### INPUT
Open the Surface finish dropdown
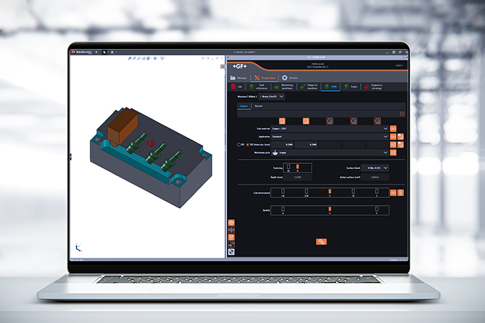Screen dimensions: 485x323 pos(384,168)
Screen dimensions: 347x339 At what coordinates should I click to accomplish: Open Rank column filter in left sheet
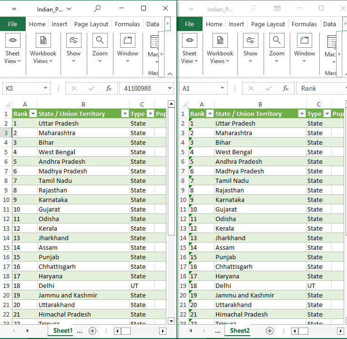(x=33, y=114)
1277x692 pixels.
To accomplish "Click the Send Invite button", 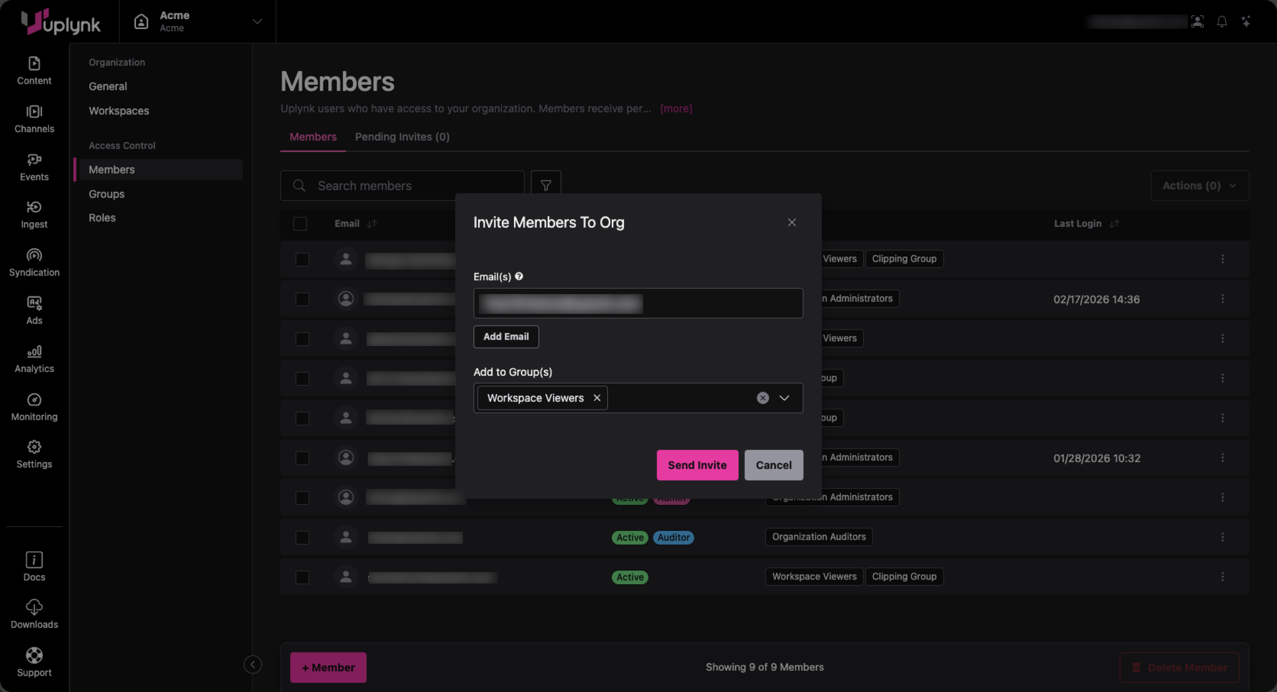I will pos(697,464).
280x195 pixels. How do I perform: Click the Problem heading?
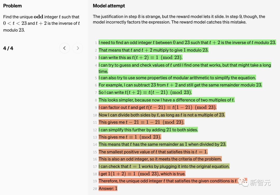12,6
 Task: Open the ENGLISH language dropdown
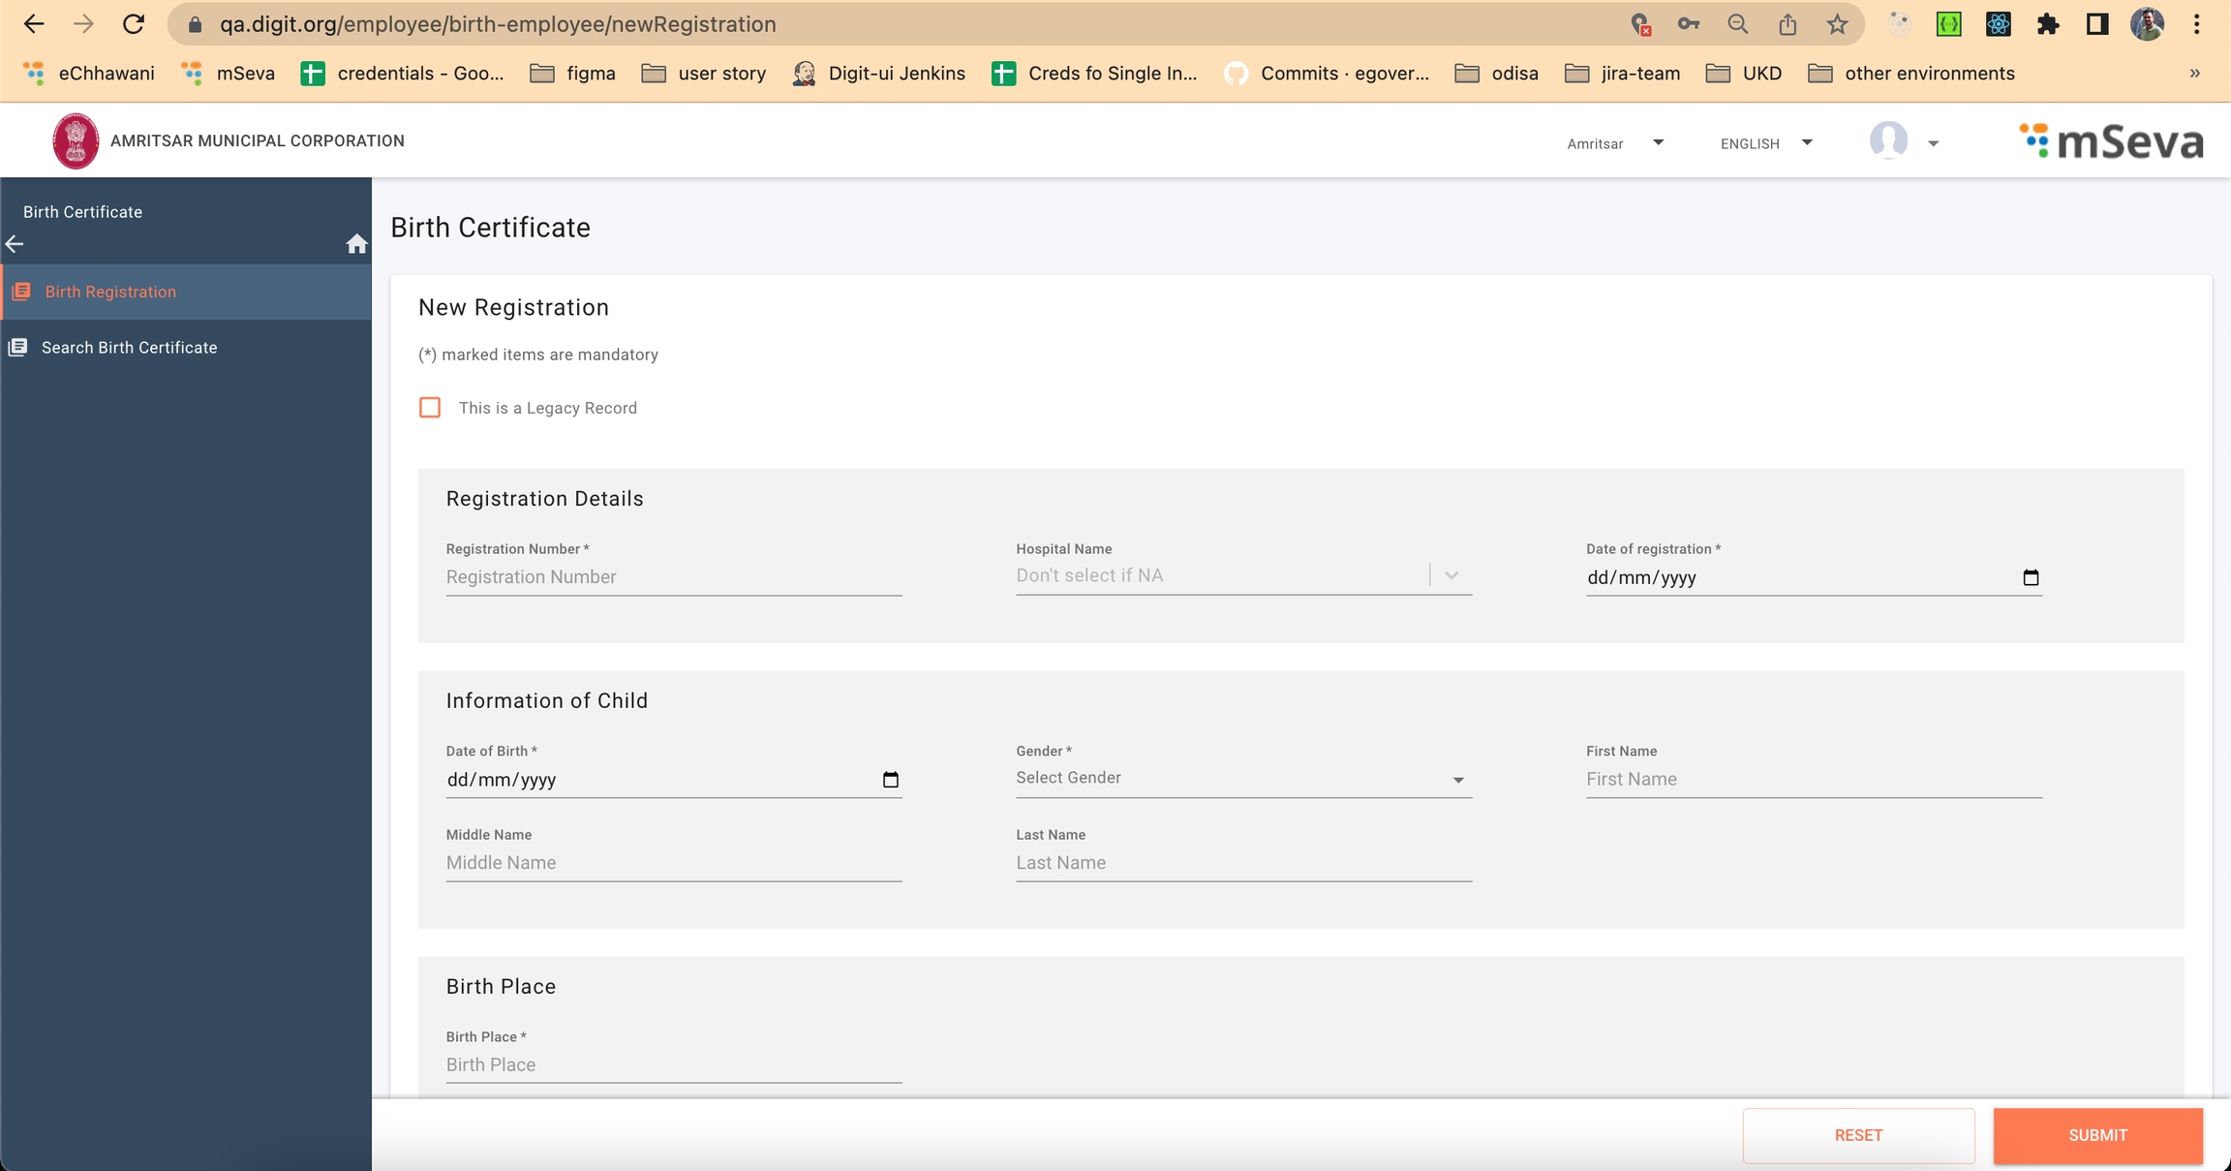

* * *

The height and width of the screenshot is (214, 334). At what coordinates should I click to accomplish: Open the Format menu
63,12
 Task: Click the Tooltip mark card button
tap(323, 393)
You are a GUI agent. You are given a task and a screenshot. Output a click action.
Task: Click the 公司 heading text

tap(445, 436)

### STATED GOAL
Update the lines in the stretch from the one containing "The height and" through the one containing "tap(445, 436)", swapping "Format menu" for "Edit menu" and leaving everything else as is. Output only those lines.

### WRITTEN RESPONSE
The height and width of the screenshot is (214, 334). At what coordinates should I click to accomplish: Open the Edit menu
63,12
 Task: Click the Tooltip mark card button
tap(323, 393)
You are a GUI agent. You are given a task and a screenshot. Output a click action.
Task: Click the 公司 heading text

tap(445, 436)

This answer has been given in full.